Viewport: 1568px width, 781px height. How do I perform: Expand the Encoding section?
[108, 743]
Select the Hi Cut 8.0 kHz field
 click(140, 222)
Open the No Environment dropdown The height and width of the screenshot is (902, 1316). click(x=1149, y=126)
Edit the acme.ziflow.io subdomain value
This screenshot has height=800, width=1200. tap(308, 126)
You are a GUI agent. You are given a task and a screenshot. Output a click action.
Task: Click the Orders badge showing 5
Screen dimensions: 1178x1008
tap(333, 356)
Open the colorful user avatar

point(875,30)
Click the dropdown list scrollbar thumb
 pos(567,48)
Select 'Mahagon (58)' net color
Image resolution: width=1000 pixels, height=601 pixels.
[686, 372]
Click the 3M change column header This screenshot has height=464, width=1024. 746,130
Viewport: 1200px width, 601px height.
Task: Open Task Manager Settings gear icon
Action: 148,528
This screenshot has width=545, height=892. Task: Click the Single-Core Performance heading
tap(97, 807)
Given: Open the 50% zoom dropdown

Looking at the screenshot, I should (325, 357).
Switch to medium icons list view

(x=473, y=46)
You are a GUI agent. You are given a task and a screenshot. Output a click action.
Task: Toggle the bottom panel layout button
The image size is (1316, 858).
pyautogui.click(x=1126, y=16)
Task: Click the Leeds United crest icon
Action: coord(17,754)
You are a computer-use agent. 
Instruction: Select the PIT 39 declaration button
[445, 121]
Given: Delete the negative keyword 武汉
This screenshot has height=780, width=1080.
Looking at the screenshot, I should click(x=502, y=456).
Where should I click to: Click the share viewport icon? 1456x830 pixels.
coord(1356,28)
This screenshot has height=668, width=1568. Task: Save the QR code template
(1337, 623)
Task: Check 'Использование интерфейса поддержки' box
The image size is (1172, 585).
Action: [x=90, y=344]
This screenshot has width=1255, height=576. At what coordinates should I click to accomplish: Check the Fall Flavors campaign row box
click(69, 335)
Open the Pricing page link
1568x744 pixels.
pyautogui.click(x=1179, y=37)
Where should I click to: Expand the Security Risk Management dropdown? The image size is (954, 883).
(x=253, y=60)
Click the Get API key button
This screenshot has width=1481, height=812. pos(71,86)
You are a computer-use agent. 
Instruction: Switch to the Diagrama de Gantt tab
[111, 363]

⁂

#### [Your instructions]
The expected output is exactly the lines of the listing above between the line holding "Task: Click the Orders badge showing 5" and the line holding "Select 'Mahagon (58)' net color", inclusive.

#### [Solution]
Task: Click the Orders badge showing 5
Screen dimensions: 1178x1008
tap(333, 356)
Open the colorful user avatar

point(875,30)
Click the dropdown list scrollbar thumb
 pos(567,48)
Select 'Mahagon (58)' net color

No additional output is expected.